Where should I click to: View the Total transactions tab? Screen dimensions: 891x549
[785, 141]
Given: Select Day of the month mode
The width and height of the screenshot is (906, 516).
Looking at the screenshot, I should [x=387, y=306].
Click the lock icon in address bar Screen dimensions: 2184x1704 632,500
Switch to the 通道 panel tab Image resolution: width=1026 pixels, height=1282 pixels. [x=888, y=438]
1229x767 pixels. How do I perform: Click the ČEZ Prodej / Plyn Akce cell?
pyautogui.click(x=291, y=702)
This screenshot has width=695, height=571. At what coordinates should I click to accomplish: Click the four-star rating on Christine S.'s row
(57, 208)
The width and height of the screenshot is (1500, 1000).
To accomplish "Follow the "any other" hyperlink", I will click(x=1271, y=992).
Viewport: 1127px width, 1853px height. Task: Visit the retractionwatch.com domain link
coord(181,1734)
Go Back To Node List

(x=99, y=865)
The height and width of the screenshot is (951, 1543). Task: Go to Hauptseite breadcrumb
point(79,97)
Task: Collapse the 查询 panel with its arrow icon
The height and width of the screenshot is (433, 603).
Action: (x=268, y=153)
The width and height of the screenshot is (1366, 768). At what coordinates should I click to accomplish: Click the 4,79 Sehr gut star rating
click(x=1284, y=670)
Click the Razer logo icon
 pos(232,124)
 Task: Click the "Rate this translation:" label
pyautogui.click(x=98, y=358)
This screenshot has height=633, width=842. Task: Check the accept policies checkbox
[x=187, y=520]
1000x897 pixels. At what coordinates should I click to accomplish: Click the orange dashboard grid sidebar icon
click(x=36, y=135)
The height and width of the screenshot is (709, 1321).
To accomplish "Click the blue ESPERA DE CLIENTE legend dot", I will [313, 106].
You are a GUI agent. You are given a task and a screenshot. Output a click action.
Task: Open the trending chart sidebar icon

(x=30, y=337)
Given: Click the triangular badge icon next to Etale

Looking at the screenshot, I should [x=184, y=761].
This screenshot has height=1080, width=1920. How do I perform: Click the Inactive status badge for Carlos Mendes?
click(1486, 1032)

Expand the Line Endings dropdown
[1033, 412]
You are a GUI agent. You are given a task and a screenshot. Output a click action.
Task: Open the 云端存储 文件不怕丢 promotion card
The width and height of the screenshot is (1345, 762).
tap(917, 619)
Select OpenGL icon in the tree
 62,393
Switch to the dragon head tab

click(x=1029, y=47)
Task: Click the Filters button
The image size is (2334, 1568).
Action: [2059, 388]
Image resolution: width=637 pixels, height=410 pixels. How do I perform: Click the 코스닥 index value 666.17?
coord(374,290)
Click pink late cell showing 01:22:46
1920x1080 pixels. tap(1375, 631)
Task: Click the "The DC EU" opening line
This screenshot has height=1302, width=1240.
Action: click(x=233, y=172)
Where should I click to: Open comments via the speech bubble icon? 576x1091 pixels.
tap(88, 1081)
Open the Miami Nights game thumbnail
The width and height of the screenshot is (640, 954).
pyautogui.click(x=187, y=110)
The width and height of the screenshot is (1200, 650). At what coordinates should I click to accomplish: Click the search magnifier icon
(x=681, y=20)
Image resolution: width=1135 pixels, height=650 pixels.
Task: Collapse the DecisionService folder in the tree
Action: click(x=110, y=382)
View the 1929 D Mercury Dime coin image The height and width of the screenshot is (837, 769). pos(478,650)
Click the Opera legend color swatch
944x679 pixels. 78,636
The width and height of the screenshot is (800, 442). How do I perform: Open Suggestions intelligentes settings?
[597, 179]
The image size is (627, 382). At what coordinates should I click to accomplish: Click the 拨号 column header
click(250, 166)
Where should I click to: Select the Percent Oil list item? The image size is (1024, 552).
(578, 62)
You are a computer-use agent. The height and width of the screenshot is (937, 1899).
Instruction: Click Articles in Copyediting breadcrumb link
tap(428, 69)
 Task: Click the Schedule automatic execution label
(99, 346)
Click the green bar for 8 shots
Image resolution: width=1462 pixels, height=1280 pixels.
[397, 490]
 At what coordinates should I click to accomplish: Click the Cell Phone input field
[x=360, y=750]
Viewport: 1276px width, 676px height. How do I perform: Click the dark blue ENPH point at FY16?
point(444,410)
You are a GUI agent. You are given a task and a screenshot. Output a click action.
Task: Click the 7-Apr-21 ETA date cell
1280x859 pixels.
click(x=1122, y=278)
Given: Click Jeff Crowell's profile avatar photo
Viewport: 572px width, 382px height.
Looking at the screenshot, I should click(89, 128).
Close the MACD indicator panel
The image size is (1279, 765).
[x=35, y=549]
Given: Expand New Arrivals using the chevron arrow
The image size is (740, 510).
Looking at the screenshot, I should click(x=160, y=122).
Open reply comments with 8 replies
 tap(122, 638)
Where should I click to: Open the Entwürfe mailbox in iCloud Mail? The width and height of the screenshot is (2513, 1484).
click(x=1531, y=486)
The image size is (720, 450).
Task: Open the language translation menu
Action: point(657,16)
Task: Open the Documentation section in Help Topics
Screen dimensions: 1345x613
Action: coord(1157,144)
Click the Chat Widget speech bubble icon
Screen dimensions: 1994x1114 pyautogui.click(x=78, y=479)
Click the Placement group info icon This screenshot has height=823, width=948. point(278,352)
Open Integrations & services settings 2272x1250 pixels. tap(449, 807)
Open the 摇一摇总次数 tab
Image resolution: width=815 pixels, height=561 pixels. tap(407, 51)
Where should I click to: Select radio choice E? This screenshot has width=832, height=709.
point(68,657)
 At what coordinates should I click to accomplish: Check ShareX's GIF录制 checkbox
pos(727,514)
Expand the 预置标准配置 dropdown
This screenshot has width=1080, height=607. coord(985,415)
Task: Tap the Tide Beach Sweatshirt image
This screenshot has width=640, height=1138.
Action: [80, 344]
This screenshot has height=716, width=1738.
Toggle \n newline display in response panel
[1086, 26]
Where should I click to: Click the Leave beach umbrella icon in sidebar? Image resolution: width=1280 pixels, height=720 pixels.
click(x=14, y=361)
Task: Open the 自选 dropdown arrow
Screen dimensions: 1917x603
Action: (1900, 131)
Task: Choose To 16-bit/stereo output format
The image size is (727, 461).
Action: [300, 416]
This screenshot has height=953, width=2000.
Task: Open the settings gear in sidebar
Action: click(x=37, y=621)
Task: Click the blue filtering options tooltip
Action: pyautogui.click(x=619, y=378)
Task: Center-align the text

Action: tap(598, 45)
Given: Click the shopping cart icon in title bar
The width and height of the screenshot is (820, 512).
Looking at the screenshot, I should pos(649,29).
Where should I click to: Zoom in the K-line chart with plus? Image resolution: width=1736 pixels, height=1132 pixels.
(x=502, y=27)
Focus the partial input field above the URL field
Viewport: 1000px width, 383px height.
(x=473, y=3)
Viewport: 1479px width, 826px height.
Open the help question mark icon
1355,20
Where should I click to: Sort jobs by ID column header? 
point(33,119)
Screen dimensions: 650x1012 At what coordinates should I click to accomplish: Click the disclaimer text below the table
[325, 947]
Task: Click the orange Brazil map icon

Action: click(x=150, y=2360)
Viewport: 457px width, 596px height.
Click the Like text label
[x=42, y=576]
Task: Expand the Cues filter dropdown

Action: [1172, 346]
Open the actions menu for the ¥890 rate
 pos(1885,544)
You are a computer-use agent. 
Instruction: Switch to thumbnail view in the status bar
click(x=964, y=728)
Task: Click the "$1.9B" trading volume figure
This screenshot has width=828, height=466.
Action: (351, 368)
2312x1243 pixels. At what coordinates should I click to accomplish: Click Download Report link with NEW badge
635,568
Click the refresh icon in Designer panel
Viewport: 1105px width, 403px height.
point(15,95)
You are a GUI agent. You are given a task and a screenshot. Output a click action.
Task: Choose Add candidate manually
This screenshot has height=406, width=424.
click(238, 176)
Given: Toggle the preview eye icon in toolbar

# YOUR INSTRUCTIONS:
Copy out all of the rows above word for word, keeping their order.

# WRITTEN SOLUTION:
Where should I click to: View the Total transactions tab? Screen dimensions: 891x549
[785, 141]
Given: Select Day of the month mode
The width and height of the screenshot is (906, 516).
Looking at the screenshot, I should [x=387, y=306].
Click the lock icon in address bar Screen dimensions: 2184x1704 632,500
Switch to the 通道 panel tab Image resolution: width=1026 pixels, height=1282 pixels. [x=888, y=438]
1229x767 pixels. How do I perform: Click the ČEZ Prodej / Plyn Akce cell?
pyautogui.click(x=291, y=702)
This screenshot has width=695, height=571. At what coordinates should I click to accomplish: Click the four-star rating on Christine S.'s row
(57, 208)
The width and height of the screenshot is (1500, 1000).
To accomplish "Follow the "any other" hyperlink", I will click(x=1271, y=992).
Viewport: 1127px width, 1853px height. Task: Visit the retractionwatch.com domain link
coord(181,1734)
Go Back To Node List

(x=99, y=865)
The height and width of the screenshot is (951, 1543). Task: Go to Hauptseite breadcrumb
point(79,97)
Task: Collapse the 查询 panel with its arrow icon
The height and width of the screenshot is (433, 603).
Action: (x=268, y=153)
The width and height of the screenshot is (1366, 768). At what coordinates should I click to accomplish: Click the 4,79 Sehr gut star rating
click(x=1284, y=670)
Click the Razer logo icon
 pos(232,124)
 Task: Click the "Rate this translation:" label
pyautogui.click(x=98, y=358)
This screenshot has height=633, width=842. Task: Check the accept policies checkbox
[x=187, y=520]
1000x897 pixels. At what coordinates should I click to accomplish: Click the orange dashboard grid sidebar icon
click(x=36, y=135)
The height and width of the screenshot is (709, 1321).
To accomplish "Click the blue ESPERA DE CLIENTE legend dot", I will [313, 106].
You are a GUI agent. You are given a task and a screenshot. Output a click action.
Task: Open the trending chart sidebar icon

(x=30, y=337)
Given: Click the triangular badge icon next to Etale

Looking at the screenshot, I should [x=184, y=761].
This screenshot has height=1080, width=1920. How do I perform: Click the Inactive status badge for Carlos Mendes?
click(1486, 1032)

Expand the Line Endings dropdown
[1033, 412]
You are a GUI agent. You are given a task and a screenshot. Output a click action.
Task: Open the 云端存储 文件不怕丢 promotion card
The width and height of the screenshot is (1345, 762).
tap(917, 619)
Select OpenGL icon in the tree
 62,393
Switch to the dragon head tab

click(x=1029, y=47)
Task: Click the Filters button
The image size is (2334, 1568).
Action: [2059, 388]
Image resolution: width=637 pixels, height=410 pixels. How do I perform: Click the 코스닥 index value 666.17?
coord(374,290)
Click pink late cell showing 01:22:46
1920x1080 pixels. tap(1375, 631)
Task: Click the "The DC EU" opening line
This screenshot has height=1302, width=1240.
Action: click(x=233, y=172)
Where should I click to: Open comments via the speech bubble icon? 576x1091 pixels.
tap(88, 1081)
Open the Miami Nights game thumbnail
The width and height of the screenshot is (640, 954).
pyautogui.click(x=187, y=110)
The width and height of the screenshot is (1200, 650). At what coordinates should I click to accomplish: Click the search magnifier icon
(x=681, y=20)
Image resolution: width=1135 pixels, height=650 pixels.
Task: Collapse the DecisionService folder in the tree
Action: click(x=110, y=382)
View the 1929 D Mercury Dime coin image The height and width of the screenshot is (837, 769). pos(478,650)
Click the Opera legend color swatch
944x679 pixels. 78,636
The width and height of the screenshot is (800, 442). How do I perform: Open Suggestions intelligentes settings?
[597, 179]
The image size is (627, 382). At what coordinates should I click to accomplish: Click the 拨号 column header
click(250, 166)
Where should I click to: Select the Percent Oil list item? The image size is (1024, 552).
(578, 62)
You are a computer-use agent. The height and width of the screenshot is (937, 1899).
Instruction: Click Articles in Copyediting breadcrumb link
tap(428, 69)
 Task: Click the Schedule automatic execution label
(99, 346)
Click the green bar for 8 shots
Image resolution: width=1462 pixels, height=1280 pixels.
[397, 490]
 At what coordinates should I click to accomplish: Click the Cell Phone input field
[x=360, y=750]
Viewport: 1276px width, 676px height. How do I perform: Click the dark blue ENPH point at FY16?
point(444,410)
You are a GUI agent. You are given a task and a screenshot. Output a click action.
Task: Click the 7-Apr-21 ETA date cell
1280x859 pixels.
click(x=1122, y=278)
Given: Click Jeff Crowell's profile avatar photo
Viewport: 572px width, 382px height.
Looking at the screenshot, I should click(89, 128).
Close the MACD indicator panel
The image size is (1279, 765).
[x=35, y=549]
Given: Expand New Arrivals using the chevron arrow
The image size is (740, 510).
Looking at the screenshot, I should click(x=160, y=122).
Open reply comments with 8 replies
 tap(122, 638)
Where should I click to: Open the Entwürfe mailbox in iCloud Mail? The width and height of the screenshot is (2513, 1484).
click(x=1531, y=486)
The image size is (720, 450).
Task: Open the language translation menu
Action: point(657,16)
Task: Open the Documentation section in Help Topics
Screen dimensions: 1345x613
Action: coord(1157,144)
Click the Chat Widget speech bubble icon
Screen dimensions: 1994x1114 pyautogui.click(x=78, y=479)
Click the Placement group info icon This screenshot has height=823, width=948. point(278,352)
Open Integrations & services settings 2272x1250 pixels. tap(449, 807)
Open the 摇一摇总次数 tab
Image resolution: width=815 pixels, height=561 pixels. tap(407, 51)
Where should I click to: Select radio choice E? This screenshot has width=832, height=709.
point(68,657)
 At what coordinates should I click to accomplish: Check ShareX's GIF录制 checkbox
pos(727,514)
Expand the 预置标准配置 dropdown
This screenshot has width=1080, height=607. coord(985,415)
Task: Tap the Tide Beach Sweatshirt image
This screenshot has width=640, height=1138.
Action: [80, 344]
This screenshot has height=716, width=1738.
Toggle \n newline display in response panel
[1086, 26]
Where should I click to: Click the Leave beach umbrella icon in sidebar? Image resolution: width=1280 pixels, height=720 pixels.
click(x=14, y=361)
Task: Open the 自选 dropdown arrow
Screen dimensions: 1917x603
Action: (1900, 131)
Task: Choose To 16-bit/stereo output format
The image size is (727, 461).
Action: [300, 416]
This screenshot has height=953, width=2000.
Task: Open the settings gear in sidebar
Action: click(x=37, y=621)
Task: Click the blue filtering options tooltip
Action: pyautogui.click(x=619, y=378)
Task: Center-align the text

Action: tap(598, 45)
Given: Click the shopping cart icon in title bar
The width and height of the screenshot is (820, 512).
Looking at the screenshot, I should pos(649,29).
Where should I click to: Zoom in the K-line chart with plus? Image resolution: width=1736 pixels, height=1132 pixels.
(x=502, y=27)
Focus the partial input field above the URL field
Viewport: 1000px width, 383px height.
(x=473, y=3)
Viewport: 1479px width, 826px height.
Open the help question mark icon
1355,20
Where should I click to: Sort jobs by ID column header? 
point(33,119)
Screen dimensions: 650x1012 At what coordinates should I click to accomplish: Click the disclaimer text below the table
[325, 947]
Task: Click the orange Brazil map icon

Action: click(x=150, y=2360)
Viewport: 457px width, 596px height.
Click the Like text label
[x=42, y=576]
Task: Expand the Cues filter dropdown

Action: [1172, 346]
Open the actions menu for the ¥890 rate
 pos(1885,544)
You are a computer-use agent. 
Instruction: Switch to thumbnail view in the status bar
click(x=964, y=728)
Task: Click the "$1.9B" trading volume figure
This screenshot has width=828, height=466.
Action: (351, 368)
2312x1243 pixels. At what coordinates should I click to accomplish: Click Download Report link with NEW badge
635,568
Click the refresh icon in Designer panel
Viewport: 1105px width, 403px height.
point(15,95)
You are a GUI agent. You are given a task and a screenshot. Output a click action.
Task: Choose Add candidate manually
This screenshot has height=406, width=424.
click(238, 176)
Given: Toggle the preview eye icon in toolbar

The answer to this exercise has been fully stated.